Ladang di Malaysia Tetap Serap Pekerja Non-Prosedural, Diduga Ada Permainan Oknum di PLBN Entikong dan KJRI Kuching

Makassar – Meski regulasi ketat telah diberlakukan, praktik perekrutan pekerja migran Indonesia (PMI) secara non-prosedural masih terus berlangsung secara masif di ladang-ladang Malaysia, terutama di Sarawak dan Sabah. Dugaan keterlibatan oknum aparat, agen ilegal, hingga perusahaan perkebunan dalam jaringan ini kian menguat.

Modus yang paling sering digunakan adalah “melancong”, di mana pekerja masuk ke Malaysia menggunakan visa kunjungan, namun langsung dipekerjakan secara ilegal di ladang. Praktik ini diduga tidak lepas dari “main mata” antara agen nakal dan oknum Imigrasi di PLBN Entikong. Di balik kemudahan keluar masuk perbatasan ini, tersirat aroma pungutan liar yang dikenal dengan istilah “handling” atau bahkan “cob keliling”.

Kami menemukan ribuan PMI tanpa paspor dan dokumen sah bekerja di ladang-ladang Sarawak dan Sabah. Ini bukan kelalaian biasa, tapi sistematis dan terorganisir,” ungkap Sekjen Lidik Pro, Muh Darwis K, yang juga menjabat Ketua Jaringan Wirausaha Indonesia (JWI) Sulsel. Bersama tim kerja Satgasus BAP3MI Lidik Pro, ia menyisir berbagai ladang di Malaysia Timur dan menemukan bukti-bukti mengkhawatirkan.

Ironisnya, hukum seolah tumpul ke atas. Mereka yang ditangkap dan dideportasi justru hanya para pekerja – korban dari rantai panjang perdagangan manusia. Sementara para pelaku utama: agen, mandor ladang, bahkan manajer perusahaan, tetap bebas berkeliaran.

Kalau ini dibiarkan, maka kita sedang melegalkan praktik perdagangan manusia di balik kedok ‘kerja ke luar negeri’. UU kita sudah tegas – tinggal penegakannya yang lemah,” tegas Darwis. Ia merujuk pada UU No. 18 Tahun 2017 tentang Pelindungan PMI dan UU No. 21 Tahun 2007 tentang Pemberantasan Tindak Pidana Perdagangan Orang, serta UU serupa di Malaysia (Akta 1644 dan 670).

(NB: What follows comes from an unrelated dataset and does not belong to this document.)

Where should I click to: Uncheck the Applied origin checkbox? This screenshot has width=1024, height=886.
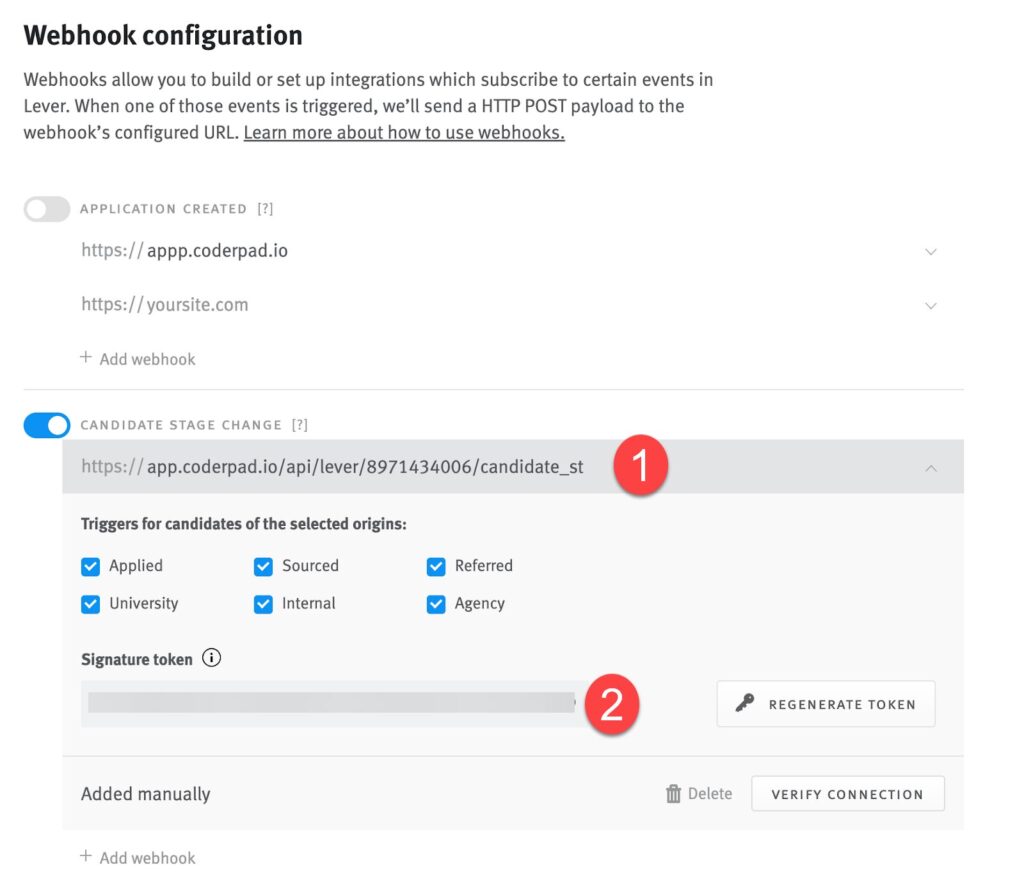click(x=90, y=566)
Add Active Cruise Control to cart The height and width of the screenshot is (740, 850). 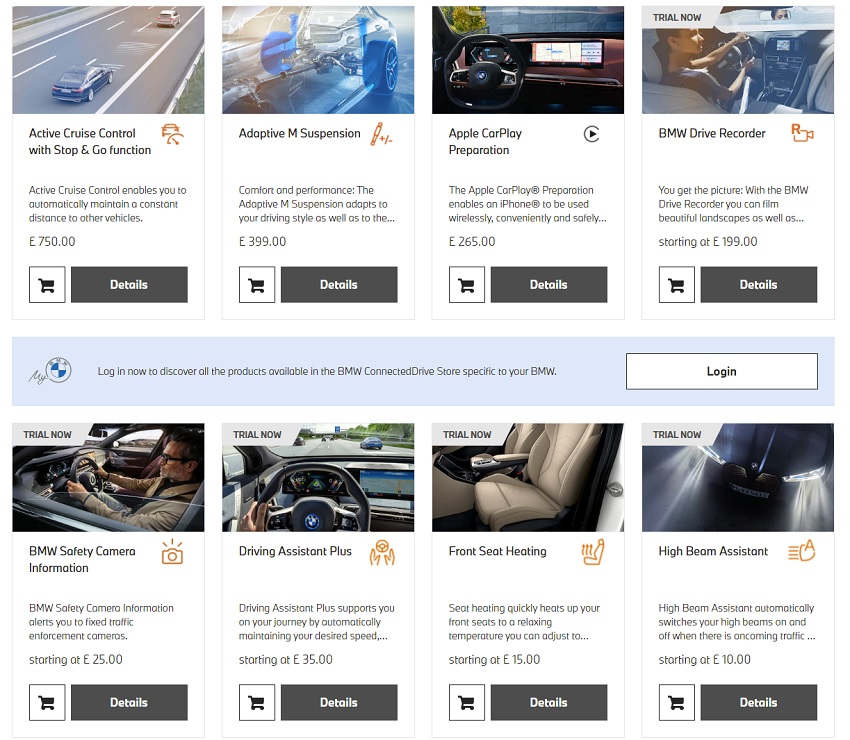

Darwis bahkan menyebut KJRI Kuching sebagai salah satu titik lemah pengawasan. “Ada dugaan oknum di dalam yang justru melindungi perusahaan ladang nakal dan membiarkan praktik ini terus berjalan,” katanya. Sejumlah kasus yang menyangkut keselamatan dan hak PMI pun tak mendapatkan respons serius dari perwakilan diplomatik Indonesia di sana.

Desakan Audit dan Evaluasi Keras

Menyikapi temuan ini, Darwis mendesak Presiden RI Prabowo Subianto agar segera mengevaluasi total kinerja KJRI Kuching dan PLBN Entikong. Ia bahkan menyarankan pergantian seluruh personel yang bertugas di titik-titik rawan tersebut, serta audit menyeluruh oleh BPK dan KPK terhadap instansi yang terindikasi bermain.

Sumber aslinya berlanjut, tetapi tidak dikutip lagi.